新鮮な食べ物やよく冷えたドリンク。飲食店において、お客様の満足度を高めるために重要な役割を果たす機材の一つに「冷蔵庫」が挙げられます。キッチンなどで大きな存在感を持つ冷蔵庫ですが、飲食店に導入される業務用冷蔵庫にはどれくらいのコストがかかるのでしょうか?

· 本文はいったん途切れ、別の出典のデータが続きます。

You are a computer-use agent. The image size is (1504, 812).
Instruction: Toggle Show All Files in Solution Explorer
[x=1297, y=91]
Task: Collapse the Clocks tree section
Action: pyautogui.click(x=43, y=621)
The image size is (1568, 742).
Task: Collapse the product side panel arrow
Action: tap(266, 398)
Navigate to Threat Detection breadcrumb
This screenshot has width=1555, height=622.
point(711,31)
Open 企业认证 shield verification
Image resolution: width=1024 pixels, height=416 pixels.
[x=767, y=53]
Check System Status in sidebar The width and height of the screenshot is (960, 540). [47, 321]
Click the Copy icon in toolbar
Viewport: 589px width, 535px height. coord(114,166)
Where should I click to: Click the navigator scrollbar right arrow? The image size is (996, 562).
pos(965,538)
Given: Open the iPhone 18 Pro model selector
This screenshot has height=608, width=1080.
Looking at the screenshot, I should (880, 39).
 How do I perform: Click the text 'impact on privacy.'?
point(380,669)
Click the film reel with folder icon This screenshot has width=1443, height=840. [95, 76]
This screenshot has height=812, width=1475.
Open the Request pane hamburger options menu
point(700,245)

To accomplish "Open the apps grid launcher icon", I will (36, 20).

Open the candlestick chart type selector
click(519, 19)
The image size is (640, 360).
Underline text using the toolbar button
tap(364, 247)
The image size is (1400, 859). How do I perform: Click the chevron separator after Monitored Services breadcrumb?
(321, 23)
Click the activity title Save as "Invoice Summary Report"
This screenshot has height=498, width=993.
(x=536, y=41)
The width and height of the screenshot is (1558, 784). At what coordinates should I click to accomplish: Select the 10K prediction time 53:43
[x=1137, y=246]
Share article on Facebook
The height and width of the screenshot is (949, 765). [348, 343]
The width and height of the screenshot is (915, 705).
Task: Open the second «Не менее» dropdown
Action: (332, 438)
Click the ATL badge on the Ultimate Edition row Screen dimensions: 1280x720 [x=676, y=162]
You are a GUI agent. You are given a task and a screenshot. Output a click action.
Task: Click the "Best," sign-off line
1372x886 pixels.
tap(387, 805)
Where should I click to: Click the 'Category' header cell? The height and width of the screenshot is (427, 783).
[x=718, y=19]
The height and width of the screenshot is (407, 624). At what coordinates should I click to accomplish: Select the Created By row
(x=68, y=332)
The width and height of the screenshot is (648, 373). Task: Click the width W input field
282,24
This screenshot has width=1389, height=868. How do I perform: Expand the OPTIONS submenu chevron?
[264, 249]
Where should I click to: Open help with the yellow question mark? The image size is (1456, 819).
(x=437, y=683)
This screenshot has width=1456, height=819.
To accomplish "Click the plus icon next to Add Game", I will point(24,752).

本記事では経費を削減しつつ、あなたのお店にぴったりの業務用冷蔵庫を選ぶために知っておきたいポイントについてご紹介します。

業務用冷蔵庫とは?

「業務用冷蔵庫」と一言で言ってもさまざまな種類があります。例えば、冷凍機能と冷蔵機能の両方を兼ね備えたものもあれば、どちらかだけの機能に特化しているものもあります。 またホテルや食堂などで目にするような、扉が透明で中に入っているものが分かるような「冷蔵ショーケース」と呼ばれるものもあります。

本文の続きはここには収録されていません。